文档片段:
- - -

Minimum Size Subarray Sum

题目：

Given an array of n positive integers and a positive integer s, find the minimal length of a subarray of which the sum ≥ s. If there isn't one, return 0 instead.

For example, given the array [2,3,1,2,4,3] and s = 7,
the subarray [4,3] has the minimal length under the problem constraint.

More practice:

If you have figured out the O(n) solution, try coding another solution of which the time complexity is O(n log n).

解答：

1.O(n)  two points

用begins指针记录子串开头的位置，每次遍历一个字符，判断sum是否大于s,若是，则将该sum记录minlen中（sum<minlen）;然后将begins+1,并将nums[begin]元素减去；若sum小于s,则 i+1, 且将其值加入sum中。以下为我的代码：

class Solution {
public:
    int minSubArrayLen(int s, vector<int>& nums) {
        int begins = 0;
        int len = nums.size();
        if(len == 0)
            return 0;
        if(len==1){
            if(nums[0]==s)

- - -

所给资料:
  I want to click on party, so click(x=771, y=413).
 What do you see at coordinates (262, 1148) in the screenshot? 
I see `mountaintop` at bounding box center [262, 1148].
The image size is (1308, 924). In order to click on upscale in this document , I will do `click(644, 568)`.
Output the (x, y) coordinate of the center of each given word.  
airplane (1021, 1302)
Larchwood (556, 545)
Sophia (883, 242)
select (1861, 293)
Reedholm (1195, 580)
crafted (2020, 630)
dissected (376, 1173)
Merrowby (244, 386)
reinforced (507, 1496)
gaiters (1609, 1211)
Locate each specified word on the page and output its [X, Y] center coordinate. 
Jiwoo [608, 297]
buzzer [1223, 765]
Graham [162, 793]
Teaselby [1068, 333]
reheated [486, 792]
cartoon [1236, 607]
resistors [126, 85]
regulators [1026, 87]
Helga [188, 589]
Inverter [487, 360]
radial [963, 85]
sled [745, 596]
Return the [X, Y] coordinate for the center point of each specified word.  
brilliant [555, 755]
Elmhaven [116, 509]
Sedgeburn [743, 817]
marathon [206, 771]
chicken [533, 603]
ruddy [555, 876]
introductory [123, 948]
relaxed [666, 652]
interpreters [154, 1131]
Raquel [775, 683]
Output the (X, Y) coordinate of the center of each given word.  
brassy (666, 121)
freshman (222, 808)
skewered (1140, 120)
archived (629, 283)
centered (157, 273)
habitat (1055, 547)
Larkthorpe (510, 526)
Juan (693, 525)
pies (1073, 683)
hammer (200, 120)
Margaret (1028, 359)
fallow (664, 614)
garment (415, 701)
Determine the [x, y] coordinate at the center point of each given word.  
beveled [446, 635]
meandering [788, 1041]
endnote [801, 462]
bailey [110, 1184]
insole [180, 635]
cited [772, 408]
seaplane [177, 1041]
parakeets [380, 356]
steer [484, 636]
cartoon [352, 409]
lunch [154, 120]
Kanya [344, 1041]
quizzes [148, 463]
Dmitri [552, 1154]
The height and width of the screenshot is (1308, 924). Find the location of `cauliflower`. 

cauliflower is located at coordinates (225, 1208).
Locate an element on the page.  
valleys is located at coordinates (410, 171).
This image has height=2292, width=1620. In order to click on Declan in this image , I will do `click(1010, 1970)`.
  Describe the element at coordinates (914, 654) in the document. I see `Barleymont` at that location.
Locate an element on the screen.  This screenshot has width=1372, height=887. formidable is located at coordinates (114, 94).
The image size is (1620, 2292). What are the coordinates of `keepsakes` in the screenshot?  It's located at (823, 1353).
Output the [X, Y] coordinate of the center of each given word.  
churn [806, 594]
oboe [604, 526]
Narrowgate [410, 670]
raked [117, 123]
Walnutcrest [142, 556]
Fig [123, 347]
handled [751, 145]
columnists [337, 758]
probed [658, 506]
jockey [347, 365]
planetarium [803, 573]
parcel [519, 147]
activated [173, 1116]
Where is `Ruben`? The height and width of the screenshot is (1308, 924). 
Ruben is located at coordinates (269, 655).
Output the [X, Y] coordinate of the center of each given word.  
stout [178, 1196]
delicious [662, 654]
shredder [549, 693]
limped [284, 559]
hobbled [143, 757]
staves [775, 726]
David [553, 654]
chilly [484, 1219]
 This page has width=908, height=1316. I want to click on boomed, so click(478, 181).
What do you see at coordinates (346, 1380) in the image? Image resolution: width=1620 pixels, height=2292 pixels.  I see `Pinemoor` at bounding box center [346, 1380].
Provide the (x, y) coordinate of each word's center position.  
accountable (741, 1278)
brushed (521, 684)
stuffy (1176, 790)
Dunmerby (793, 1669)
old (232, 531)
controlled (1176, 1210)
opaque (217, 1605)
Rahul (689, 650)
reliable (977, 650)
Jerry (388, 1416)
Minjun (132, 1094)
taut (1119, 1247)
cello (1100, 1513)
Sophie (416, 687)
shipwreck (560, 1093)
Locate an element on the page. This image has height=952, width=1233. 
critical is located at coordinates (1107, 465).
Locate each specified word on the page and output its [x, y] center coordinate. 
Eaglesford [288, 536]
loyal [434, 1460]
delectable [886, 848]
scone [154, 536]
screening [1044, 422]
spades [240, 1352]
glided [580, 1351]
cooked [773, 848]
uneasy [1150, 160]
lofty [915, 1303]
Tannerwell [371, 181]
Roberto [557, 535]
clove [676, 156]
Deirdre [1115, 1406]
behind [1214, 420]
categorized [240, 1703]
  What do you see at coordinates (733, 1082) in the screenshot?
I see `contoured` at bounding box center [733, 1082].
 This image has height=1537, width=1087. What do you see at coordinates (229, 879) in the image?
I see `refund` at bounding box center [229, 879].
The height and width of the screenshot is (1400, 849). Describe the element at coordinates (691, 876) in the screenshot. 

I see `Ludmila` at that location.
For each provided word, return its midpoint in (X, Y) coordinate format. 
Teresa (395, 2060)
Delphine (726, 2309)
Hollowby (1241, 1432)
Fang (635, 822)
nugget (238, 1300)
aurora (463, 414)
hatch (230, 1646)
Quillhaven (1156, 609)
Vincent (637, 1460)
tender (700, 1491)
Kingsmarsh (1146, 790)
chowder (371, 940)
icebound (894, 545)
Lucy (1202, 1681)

- - -

题目描述:
请根据上面的文档片段回答：在数组为 [2,3,1,2,4,3]、s = 7 的例子中，满足题目条件且长度最小的子数组是哪一个？

参考答案:
子数组 [4,3]。